### [Data shown]
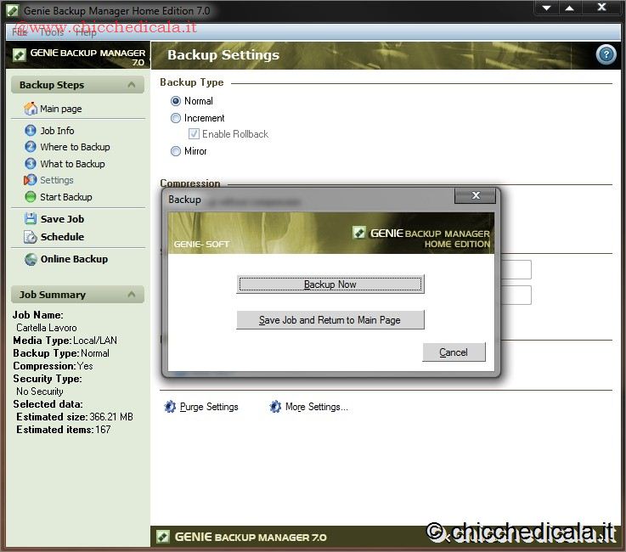The image size is (626, 552).
Task: Open the Help menu
Action: click(x=86, y=32)
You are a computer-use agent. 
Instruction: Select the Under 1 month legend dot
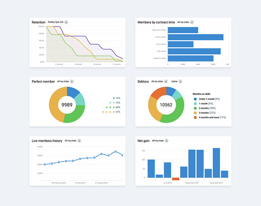pos(195,99)
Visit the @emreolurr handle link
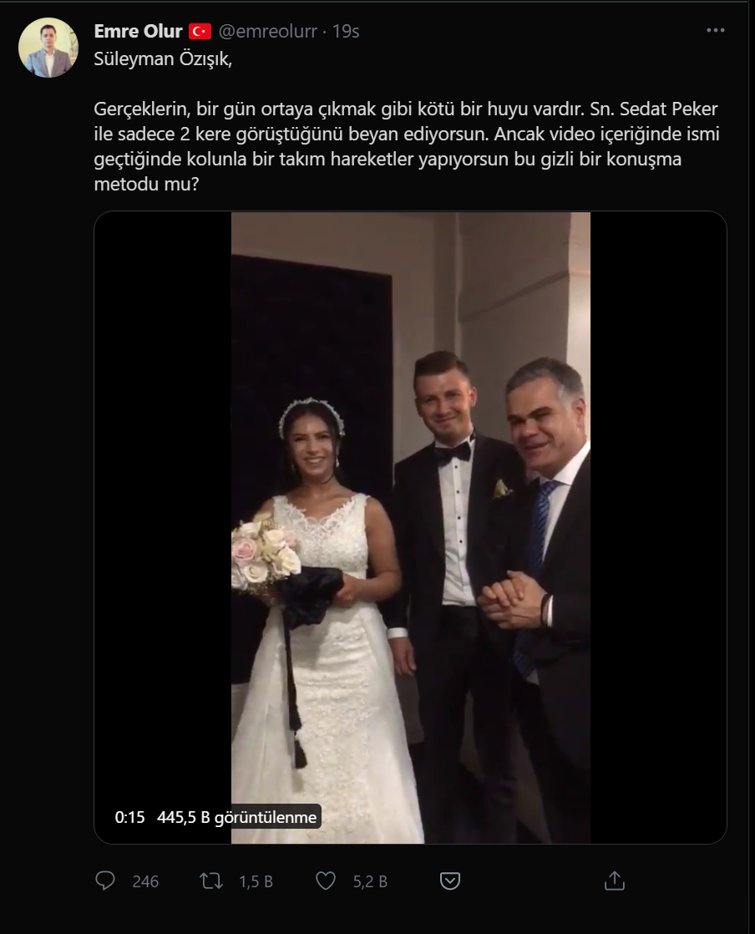The height and width of the screenshot is (934, 755). point(267,31)
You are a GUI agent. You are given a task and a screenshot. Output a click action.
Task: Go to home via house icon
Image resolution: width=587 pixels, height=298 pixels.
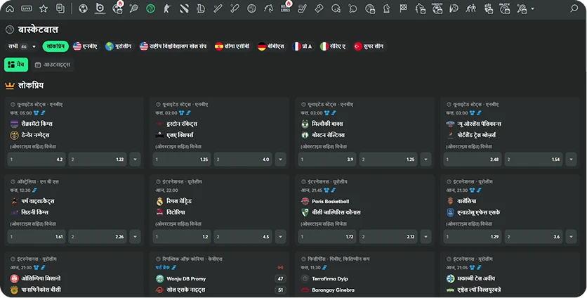[10, 8]
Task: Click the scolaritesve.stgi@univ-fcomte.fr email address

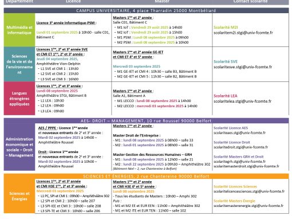Action: coord(243,67)
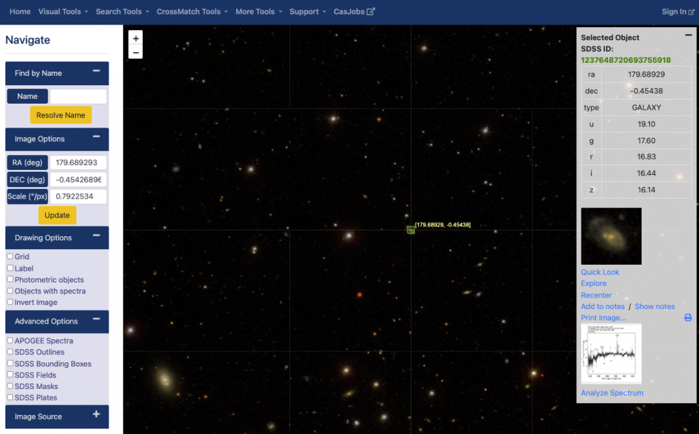Click the printer icon beside Print Image
This screenshot has width=699, height=434.
(x=688, y=318)
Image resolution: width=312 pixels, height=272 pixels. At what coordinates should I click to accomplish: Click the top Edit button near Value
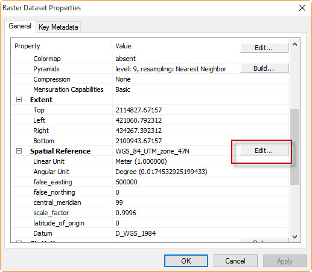point(264,48)
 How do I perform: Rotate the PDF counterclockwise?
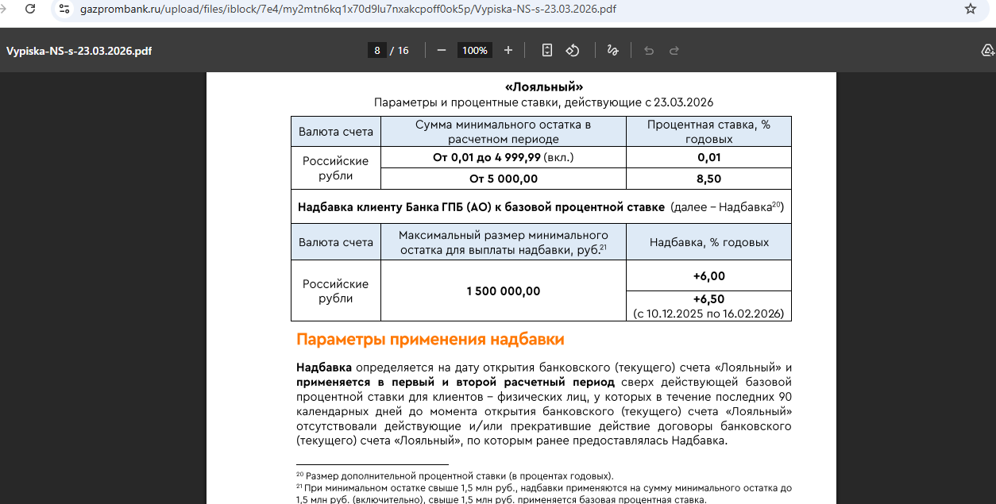point(573,50)
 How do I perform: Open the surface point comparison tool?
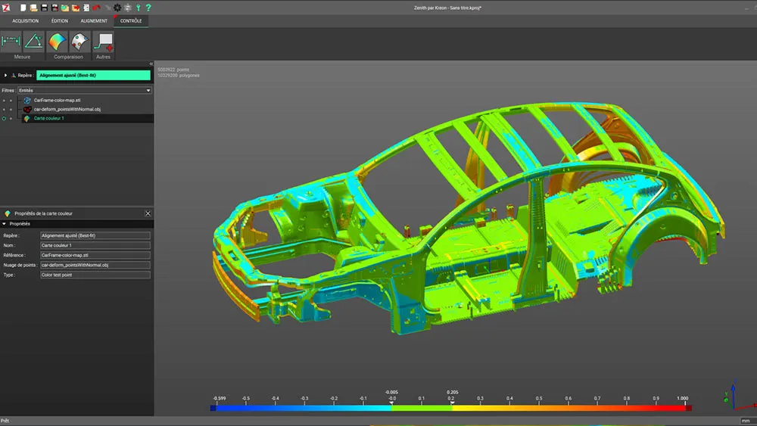click(79, 42)
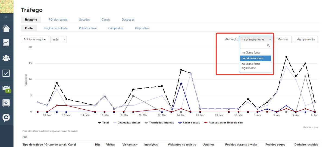This screenshot has height=147, width=326.
Task: Switch to the Palavra chave tab
Action: 88,28
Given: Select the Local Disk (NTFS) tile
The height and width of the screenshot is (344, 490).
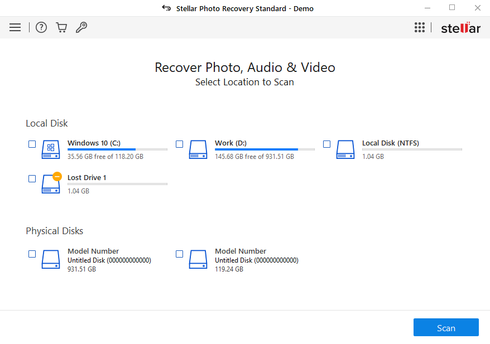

### [What is needed]
Copy each of the items above word for word, leaving out the pictures.

### [Output for this exercise]
The image size is (626, 552).
Task: Open the Help menu
Action: click(x=86, y=32)
You are a computer-use agent. 
Instruction: Select the Under 1 month legend dot
pos(195,99)
Visit the @emreolurr handle link
The height and width of the screenshot is (934, 755). point(267,31)
You are a GUI agent. You are given a task and a screenshot. Output a click action.
Task: Go to home via house icon
Image resolution: width=587 pixels, height=298 pixels.
[10, 8]
Task: Click the scolaritesve.stgi@univ-fcomte.fr email address

Action: coord(243,67)
Click the printer icon beside Print Image
This screenshot has width=699, height=434.
(x=688, y=318)
Image resolution: width=312 pixels, height=272 pixels. At what coordinates should I click to accomplish: Click the top Edit button near Value
point(264,48)
 How do I perform: Rotate the PDF counterclockwise?
point(573,50)
 How do I perform: Open the surface point comparison tool?
click(79, 42)
This screenshot has height=147, width=326.
Task: Switch to the Palavra chave tab
Action: 88,28
Given: Select the Local Disk (NTFS) tile
The height and width of the screenshot is (344, 490).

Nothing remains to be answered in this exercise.